Operations and Deployment Guide
This guide covers everything an operator needs to run EvilTwin: bootstrapping the environment, performing database migrations, running in production with TLS, and handling day-2 operational tasks like backups and scaling.
Understanding the Service Topology
EvilTwin is a multi-service application orchestrated with Docker Compose. Here is how the services relate to each other:
In production, the Deception Network (honeypots) must be on a separate network segment from the Management Network. This prevents a compromised honeypot from communicating directly with the backend database or SDN controller.
Bootstrap Checklist (Day 0)
Run these steps in order the first time you deploy EvilTwin.

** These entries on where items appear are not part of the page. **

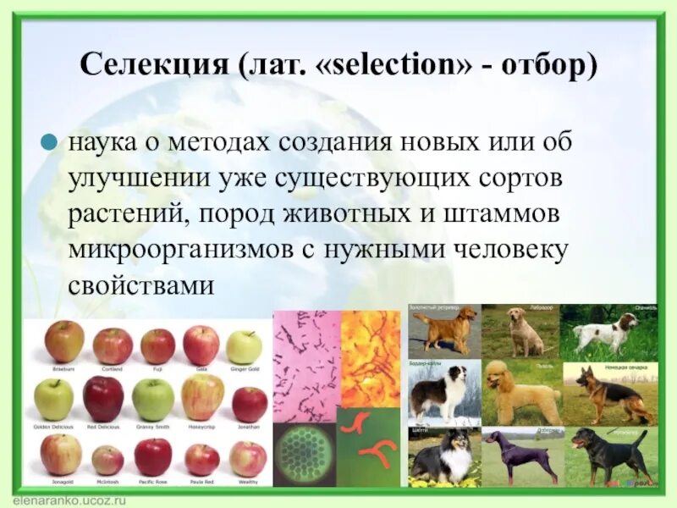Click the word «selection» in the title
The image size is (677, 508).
tap(412, 66)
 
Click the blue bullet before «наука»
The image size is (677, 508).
tap(51, 141)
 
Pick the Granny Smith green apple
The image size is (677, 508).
tap(153, 399)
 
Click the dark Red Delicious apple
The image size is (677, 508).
tap(103, 398)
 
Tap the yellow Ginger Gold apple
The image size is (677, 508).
tap(244, 347)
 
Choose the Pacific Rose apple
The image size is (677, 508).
tap(153, 456)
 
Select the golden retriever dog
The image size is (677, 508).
tap(443, 330)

Step 1: Prepare Environment Variables
# Copy the example and edit with your values
cp .env.example .env
Required values to set (the deployment will not work safely until these are changed):
| Variable | What to set it to |
|---|---|
POSTGRES_PASSWORD | A strong random password — openssl rand -hex 20 |
SECRET_KEY | A random 32-byte hex string — openssl rand -hex 32 |
CANARY_WEBHOOK_SECRET | A random 32-byte hex string — openssl rand -hex 32 |
openssl rand -hex 32 # Use this output for SECRET_KEY and CANARY_WEBHOOK_SECRET
openssl rand -hex 20 # Use this output for POSTGRES_PASSWORD
Step 2: Check for Port Conflicts
EvilTwin uses several ports. Verify they are free before starting:
# Check which ports are in use
ss -tlnp | grep -E '22|23|80|445|5432|6633|8000|8080'
If any port is in use by another service, edit docker-compose.yml to change the host-side binding.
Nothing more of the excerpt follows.